[Testo fornito]
Sono passate due settimane dalla prima operazione della piccola María Elizabeth. Due settimane di grande apprensione e preoccupazione, di vicinanza con lei e con la sua famiglia, di attenzione costante alle indicazioni dei medici, affidandoci sempre al Signore della vita.
Ieri sera sono riuscito a parlare a fondo con il medico chirurgo: era contento dei risultati ottenuti. Avevano appena fatto una ecografia del cuore che rivelava un notevole miglioramento delle funzioni generali. E’ stato tolto definitivamente il respiratore artificiale; sono state ridotte le medicine di controllo; l’alimentazione è per via orale. Resta solo il delicato problema ai reni ora affidato alla sondina che le è stata posta martedì scorso. Lunedì la bimba uscirà dalla sala di terapia intensiva e sarà trasferita a una sala comune. Bene…
Dopo aver parlato con il chirurgo, sono andato a vedere la bimba. Rimango sempre sulla porta e la vedo solo attraverso i vetri. C’era la sua mamma con lei. La bimba muoveva le braccine e il suo volto era sorridente, il corpo finalmente libero da tanti tubi. Intuivo l’emozione della madre. Quando si è resa conto della mia presenza, si è avvicinata a me. Anche lei, per la prima volta, con il volto rilassato e sereno. Mi ha confessato emozionata che la figlioletta la riconosce. L’ho accarezzata: è una ragazzina, ha 15 anni! Poi sono andato di sopra a vedere l’altra bimba di Santa Cruz, Mía, che da due giorni è ricoverata e che oggi sarà sottoposta a una prima operazione al cuore. Da quanto mi ha detto il medico, il suo problema è meno delicato, ma l’operazione è necessaria ed urgente. Mi sono soffermato davanti alla porta della sua stanza. La bimba era sveglia e guardava attorno con due occhioni grandi. La mamma, invece, sdraiata sullo stesso letto, addormentata. Era la prima volta che vedevo Mía: una faccina rotondetta e pallida. Un attimo e poi sono tornato in silenzio a casa.
Nel tragitto in macchina ho avuto modo di pensare alla nostra storia e agli atteggiamenti che dovrebbero contraddistinguerci, soprattutto al fatto che, per prudenza e delicatezza, noi non entriamo nella stanza dove sono ricoverate queste bimbe in situazioni critiche di salute.
Noi rimaniamo sempre sulla soglia.
Da quella soglia che ci separa dai lettini delle bimbe cerchiamo di capire lo svolgersi di situazioni in cui ci siamo coinvolti, con tutte le complicazioni collegate.
[/Testo fornito]
Operazioni da svolgere
1. Secondo il racconto sulle bimbe ricoverate, quando María Elizabeth uscirà dalla sala di terapia intensiva?
2. Prosegui il racconto sulle bimbe ricoverate dopo la sua ultima frase.
Le righe che seguono provengono da una fonte diversa.
[Estratto dati]
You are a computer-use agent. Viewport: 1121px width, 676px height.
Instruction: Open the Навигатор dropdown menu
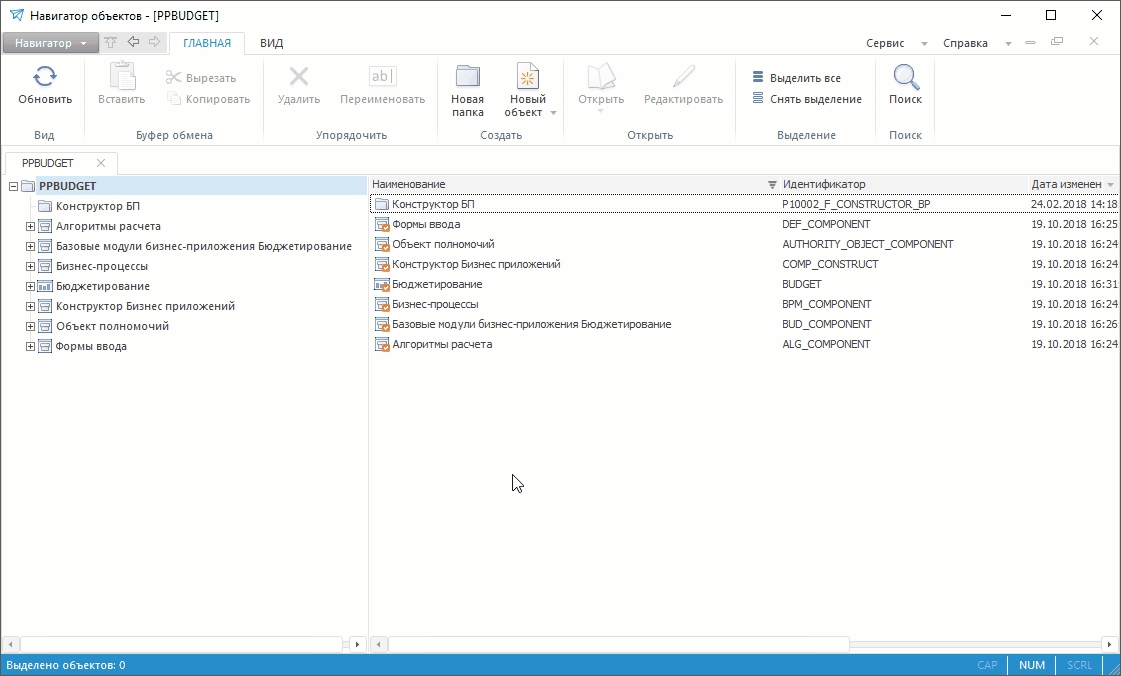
[/Estratto dati]
Risposte in sequenza
1. Lunedì, quando sarà trasferita a una sala comune.

2.
Noi rimaniamo sempre sulla soglia… Forse non è una frase perfetta in italiano. Ma mi sembra una frase importante, che definisce perfettamente l’agire nostro, di noi che ci sentiamo parte o legati alla storia della Casa de los niños.
Rimanere sulla soglia significa non assumere il ruolo di protagonisti o di salvatori.
Significa coinvolgersi totalmente e allo stesso tempo mantenerci al margine di tante situazioni di dolore che contempliamo con preoccupazione attraverso i vetri delle sale di rianimazione.
Noi non siamo protagonisti: siamo semplicemente strumenti occasionali di speranza perché questa è l’impostazione, da sempre, della nostra storia.
Rimanere sull’uscio significa mantenere sempre il nostro cuore aperto, ma anche affidarci sempre a qualcuno che ha in mano la storia di ognuno di noi, e che ben conosce il bene per ciascuno di noi.
Noi accompagniamo, sogniamo, senza mai perdere l’illusione.
Così è stato all’inizio. Ben ricordiamo quando nell’aprile del 2006 andavamo in ospedale a visitare la piccola María René che stava lottando contro un virus che voleva strapparle la vita, lei che aveva appena compiuto i due anni. Non potevamo superare la soglia della sua stanzetta chiusa perché c’era il cartello che diceva: “Isolamento assoluto”. La potevamo vedere solo attraverso la porta a vetri. Ma attraverso quei vetri passava in silenzio il nostro affetto per lei e la nostra costante preghiera.
Credo che ci fa bene pensare che la nostra storia è sempre un rimanere sull’uscio.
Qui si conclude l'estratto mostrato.